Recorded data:
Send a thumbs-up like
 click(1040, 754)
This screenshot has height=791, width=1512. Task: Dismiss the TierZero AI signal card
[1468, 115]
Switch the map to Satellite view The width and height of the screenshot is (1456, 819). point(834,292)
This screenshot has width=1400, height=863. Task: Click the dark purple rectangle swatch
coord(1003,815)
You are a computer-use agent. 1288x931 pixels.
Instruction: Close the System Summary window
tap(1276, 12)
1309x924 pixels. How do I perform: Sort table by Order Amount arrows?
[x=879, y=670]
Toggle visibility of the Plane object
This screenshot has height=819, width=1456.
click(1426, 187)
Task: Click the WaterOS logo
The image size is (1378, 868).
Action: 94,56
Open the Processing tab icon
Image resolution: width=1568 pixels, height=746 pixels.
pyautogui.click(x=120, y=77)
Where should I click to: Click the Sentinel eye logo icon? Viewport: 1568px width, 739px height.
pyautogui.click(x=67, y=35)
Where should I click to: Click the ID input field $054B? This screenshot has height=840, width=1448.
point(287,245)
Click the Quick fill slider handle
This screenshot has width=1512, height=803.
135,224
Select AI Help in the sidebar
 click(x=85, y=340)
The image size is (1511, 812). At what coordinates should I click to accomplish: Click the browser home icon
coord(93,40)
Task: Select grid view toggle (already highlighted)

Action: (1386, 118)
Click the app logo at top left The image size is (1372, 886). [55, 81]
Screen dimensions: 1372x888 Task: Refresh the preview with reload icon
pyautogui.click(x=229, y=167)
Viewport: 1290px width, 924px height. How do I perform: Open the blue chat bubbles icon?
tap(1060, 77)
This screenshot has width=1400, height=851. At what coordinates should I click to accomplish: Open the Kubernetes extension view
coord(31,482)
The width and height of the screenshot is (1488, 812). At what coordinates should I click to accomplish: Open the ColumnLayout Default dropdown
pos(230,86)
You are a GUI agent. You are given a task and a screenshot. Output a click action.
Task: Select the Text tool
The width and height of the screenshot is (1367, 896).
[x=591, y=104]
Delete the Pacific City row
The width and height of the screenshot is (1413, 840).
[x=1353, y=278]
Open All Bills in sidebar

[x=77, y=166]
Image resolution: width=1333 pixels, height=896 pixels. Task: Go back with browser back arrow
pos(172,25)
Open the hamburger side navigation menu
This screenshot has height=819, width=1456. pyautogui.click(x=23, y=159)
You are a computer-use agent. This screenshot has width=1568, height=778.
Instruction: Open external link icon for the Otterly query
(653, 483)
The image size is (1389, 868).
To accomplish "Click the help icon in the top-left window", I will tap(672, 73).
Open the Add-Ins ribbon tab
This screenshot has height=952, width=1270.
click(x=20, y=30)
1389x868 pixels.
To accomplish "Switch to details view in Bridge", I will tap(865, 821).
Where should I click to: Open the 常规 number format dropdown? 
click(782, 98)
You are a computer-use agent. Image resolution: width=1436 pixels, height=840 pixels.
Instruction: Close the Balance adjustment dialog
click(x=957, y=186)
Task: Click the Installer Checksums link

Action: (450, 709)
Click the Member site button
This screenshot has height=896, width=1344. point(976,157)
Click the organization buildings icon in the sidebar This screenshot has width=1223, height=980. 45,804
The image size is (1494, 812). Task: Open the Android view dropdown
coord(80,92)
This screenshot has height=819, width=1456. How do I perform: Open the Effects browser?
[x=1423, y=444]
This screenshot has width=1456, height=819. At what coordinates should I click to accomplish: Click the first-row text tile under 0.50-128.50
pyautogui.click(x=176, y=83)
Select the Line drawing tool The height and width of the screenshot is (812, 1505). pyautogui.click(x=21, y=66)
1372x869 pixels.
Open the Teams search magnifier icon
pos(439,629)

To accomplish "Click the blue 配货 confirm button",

## Exercise aim
Report each line above containing the string "left".

## Final answer
Click the app logo at top left The image size is (1372, 886). [55, 81]
To accomplish "Click the help icon in the top-left window", I will tap(672, 73).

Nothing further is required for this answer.